“Si
los catalanes se quieren marchar, no hay nada que discutir”,
así hablaba Pablo Iglesias el 19 de enero en una entrevista con
Vilaweb, y añadía a continuación: “soy
patriota; para mí ser patriota no tiene nada que ver con amenazar a
catalanes o vascos, ni decir que el ejército tiene que salvaguardar
la unidad de la nación. Quienes se llenan la boca con la palabra
España son los mismos que tiene cuentas en Suiza y destruyen los
servicios sociales”.
No
hace falta ser muy perspicaz para percibir el carácter inusual de
este enmarcamiento de la cuestión nacional. Y no solo por sus
contenidos, sino por quien los enuncia y desde donde lo hace. No es
casual. Lo que antes se decía “izquierda” ahora asiste a un
terremoto sobre los significantes clave del discurso que hasta se
creían patrimonio de la “derecha”: España, nación, patria,
pueblo, Estado, soberanía... Esta reorganización del marco
interpretativo general no habría salido de la anécdota académica
de quienes lo han ideado si con ella no se hubiese alterado de forma
decisiva el panorama electoral. Y es que a juzgar por los resultados
de Podemos, el conjuro del aprendiz de brujo ha funcionado.
La
irrupción de la candidatura de Pablo Iglesias, traslación a la
arena electoral del nuevo marco, ha venido a verificar dos hipótesis
fundamentales estrechamente interconectadas: la primera es que ya no
estamos en un contexto de normalidad donde los enmarcamientos del
régimen se (re)producen sin dificultad; la segunda es que la
apertura del horizonte constituyente no se dejará reducir a las
concreciones discursivas que hemos visto funcionar hasta ahora.
Persistir en reactivar los viejos significantes es, pues, garantía
de derrota.
Pero
aún es más, con el escenario que hace posible este cambio de marco
interpretativo, se abre una tercera hipótesis por demostrar del
mayor interés para el futuro de la democratización. A saber: la
posibilidad de introducir una mutación discursiva que haga viable un
cambio de institucionalidad efectivo; un cambio sobre el que
articular el poder constituyente más allá de la moderna gramática
liberal. No es una disyuntiva menor, toda vez que de ella depende si
se opera un cierre gatopardesco sobre la apertura constituyente en
curso (alguna modalidad pactada de cambio de régimen) o si, por el
contrario, se opera un cambio sustantivo y emancipador (un proceso
cuyo resultado escape a los pactos de elites y avance en una mayor
democratización).
________________________
Enunciado de la tarea - Enumera los significantes clave que, según el fragmento sobre Podemos y la cuestión nacional, se creían patrimonio de la "derecha". Las líneas no guardan relación con esta actividad.

Conjunto de datos -
________________________
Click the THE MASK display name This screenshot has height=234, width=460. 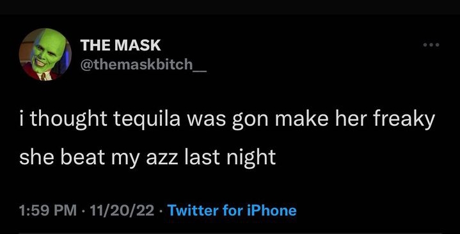tap(120, 45)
________________________
Resultado del ejercicio - España, nación, patria, pueblo, Estado, soberanía.